**MATERIAL FOR THIS EXERCISE:**
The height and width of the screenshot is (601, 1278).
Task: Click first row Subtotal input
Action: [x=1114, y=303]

...

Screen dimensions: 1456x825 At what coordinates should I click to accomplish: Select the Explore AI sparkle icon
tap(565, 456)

**TASK PROMPT:**
Please duplicate the material starting with the line containing "The height and" and going on through the line containing "Action: [x=1114, y=303]".

**RESPONSE TO THE EXERCISE:**
The height and width of the screenshot is (601, 1278).
Task: Click first row Subtotal input
Action: [x=1114, y=303]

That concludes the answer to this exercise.